At one point early this morning a very large crowd of people stood and sang hymns of praise to God. As with the aftermath of Katrina, we all find that we're same and that our faith is what sees us through. I'm not known for having a lot of faith in God, but I very much respect that quality of faith that humans have in their God.


----------



## AngieM2 (May 10, 2002)

SS - thanks for the synopsis of what you've found out.
I've seen parts of your report on the news, other parts I did not know.

Angie


----------



## shanzone2001 (Dec 3, 2009)

Randy Rooster said:


> just heard on the radio that their largest prison was damaged and the inmates have escaped.
> 
> What a disaster


Looting, violence, unsanitary conditions, no food or clean water, no medical care...all those poor children...All I can do right now is pray and feel...utterly and essentially useless....

I just went to the link and saw the pictures. I had to go hug my sleeping children....


----------



## naturelover (Jun 6, 2006)

I went looking for information about which reputable relief organizations are being recommended to make charitable donations to. 

America -
http://www.cnn.com/SPECIALS/2007/impact/ 

Canada -
http://www.ctvbc.ctv.ca/servlet/an/...aiti_100113/20100113/?hub=BritishColumbiaHome

.


----------



## shanzone2001 (Dec 3, 2009)

naturelover said:


> I went looking for information about which reputable relief organizations are being recommended to make charitable donations to.
> 
> America -
> http://www.cnn.com/SPECIALS/2007/impact/
> ...


Thanks for posting those links....


----------



## soulsurvivor (Jul 4, 2004)

Loss of life estimates are ranging anywhere from 100,000 to 500,000. At the bottom of the article there's an eye witness report by a Channel 13 news reporter that's in Port au Prince on a mission trip. I prefer eye witness reports.
http://cfnews13.com/News/Local/2010/1/13/help_rushes_to_haiti_after_catastrophic_earthquake.html

And this is a photo story link by boston.com called The Big Picture, which is something this site always does following major world events. It will be updated daily throughout this tragedy, just as they did with the Katrina aftermath.
http://www.boston.com/bigpicture/2010/01/earthquake_in_haiti.html

And adding in this link for CNN news updates on the aftermath of the Haiti earthquake:
http://www.cnn.com/2010/WORLD/americas/01/13/haiti.updates/index.html


----------



## Wisconsin Ann (Feb 27, 2007)

texican said:


> Driving home I got depressed and wondered what I could do. The thought of adopting some orphans crossed my mind. Then I thought about my last year's income and realized I'd probably not pass the standard. {My best client hasn't paid anything in a year... I get paid when they get paid... which is hopefully soon, as I'm scraping the bottom}


sorry about your client there....but times are tough and it's good of you to not push for payment....but man... a YEAR?

══════════════════════════════

TRY IT | Reproduce the passage of the forum thread that starts at the words "Loss of life" and stops after "eye witness reports.".

(Stored items)
══════════════════════════════

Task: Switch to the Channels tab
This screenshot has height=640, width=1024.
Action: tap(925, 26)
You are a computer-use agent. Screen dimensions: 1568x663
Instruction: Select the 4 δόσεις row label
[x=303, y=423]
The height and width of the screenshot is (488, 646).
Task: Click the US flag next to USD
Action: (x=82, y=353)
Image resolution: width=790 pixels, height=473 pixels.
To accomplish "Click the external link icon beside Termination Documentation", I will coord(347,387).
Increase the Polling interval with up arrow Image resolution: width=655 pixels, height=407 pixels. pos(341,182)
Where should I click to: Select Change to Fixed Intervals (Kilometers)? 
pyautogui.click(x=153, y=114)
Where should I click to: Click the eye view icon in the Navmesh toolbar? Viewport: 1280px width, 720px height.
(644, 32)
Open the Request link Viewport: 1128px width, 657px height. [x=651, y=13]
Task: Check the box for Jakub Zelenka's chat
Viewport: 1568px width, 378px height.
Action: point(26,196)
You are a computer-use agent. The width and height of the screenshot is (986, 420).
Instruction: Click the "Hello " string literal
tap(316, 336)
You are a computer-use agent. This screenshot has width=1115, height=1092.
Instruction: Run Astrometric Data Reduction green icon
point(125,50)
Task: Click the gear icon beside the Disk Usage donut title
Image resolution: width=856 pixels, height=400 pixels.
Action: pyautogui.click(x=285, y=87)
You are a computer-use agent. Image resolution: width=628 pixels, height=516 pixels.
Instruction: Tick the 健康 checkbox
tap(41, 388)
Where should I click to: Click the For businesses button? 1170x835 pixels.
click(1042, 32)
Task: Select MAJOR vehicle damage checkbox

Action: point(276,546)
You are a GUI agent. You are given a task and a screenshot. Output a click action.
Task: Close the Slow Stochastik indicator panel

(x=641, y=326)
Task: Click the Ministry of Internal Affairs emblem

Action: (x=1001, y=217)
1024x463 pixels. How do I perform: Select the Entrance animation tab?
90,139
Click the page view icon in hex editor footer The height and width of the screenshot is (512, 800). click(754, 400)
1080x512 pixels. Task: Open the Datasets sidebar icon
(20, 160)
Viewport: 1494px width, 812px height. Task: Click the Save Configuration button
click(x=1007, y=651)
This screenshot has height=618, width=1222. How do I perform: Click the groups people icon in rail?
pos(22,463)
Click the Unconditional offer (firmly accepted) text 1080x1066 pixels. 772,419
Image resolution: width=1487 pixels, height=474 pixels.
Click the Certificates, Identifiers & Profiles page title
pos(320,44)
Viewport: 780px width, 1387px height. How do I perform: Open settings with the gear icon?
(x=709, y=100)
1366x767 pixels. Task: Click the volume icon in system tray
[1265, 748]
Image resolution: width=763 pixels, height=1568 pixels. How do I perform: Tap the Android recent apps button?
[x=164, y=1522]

══════════════════════════════

RESPONSE FOR THIS EXERCISE |
Loss of life estimates are ranging anywhere from 100,000 to 500,000. At the bottom of the article there's an eye witness report by a Channel 13 news reporter that's in Port au Prince on a mission trip. I prefer eye witness reports.